▶ Written problem: Reproduce the material below word for word, leaving out the pictures.

▶ Source data:
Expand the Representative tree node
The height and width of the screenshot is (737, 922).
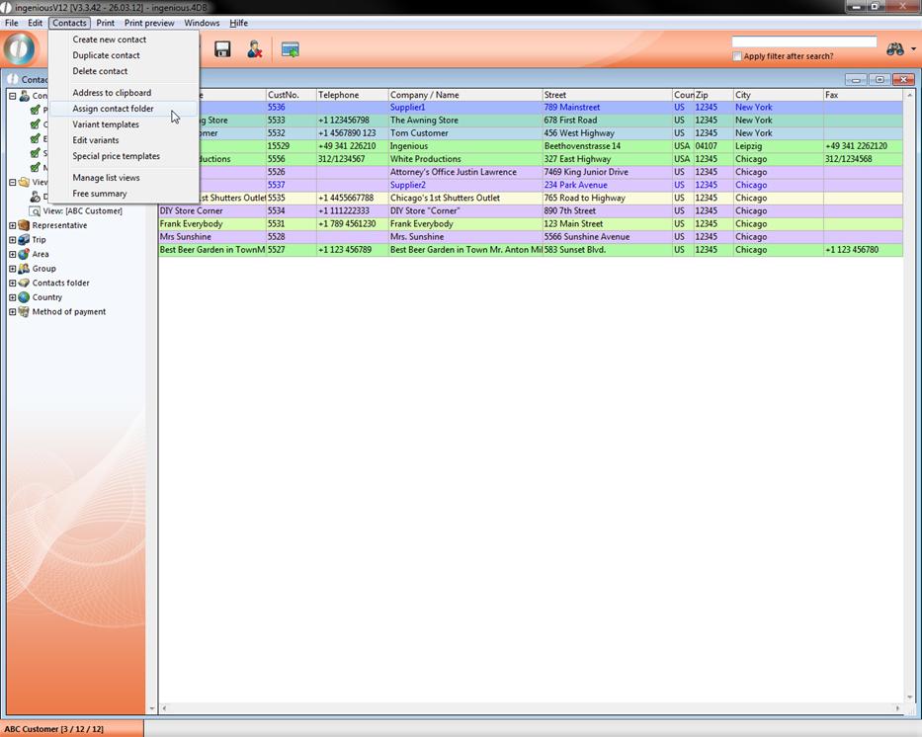pyautogui.click(x=12, y=225)
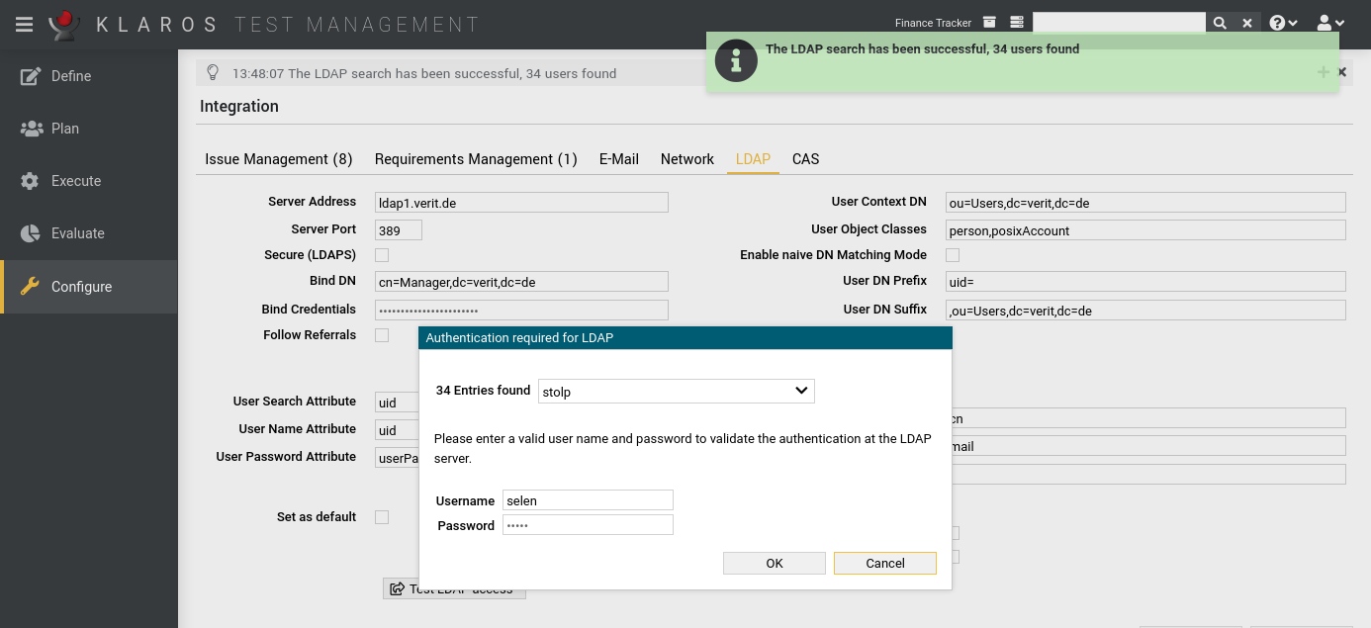Confirm the LDAP dialog with OK
Viewport: 1371px width, 628px height.
774,563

▶ Task answer:
Expand the Representative tree node
The height and width of the screenshot is (737, 922).
pyautogui.click(x=12, y=225)
Confirm the LDAP dialog with OK
Viewport: 1371px width, 628px height.
774,563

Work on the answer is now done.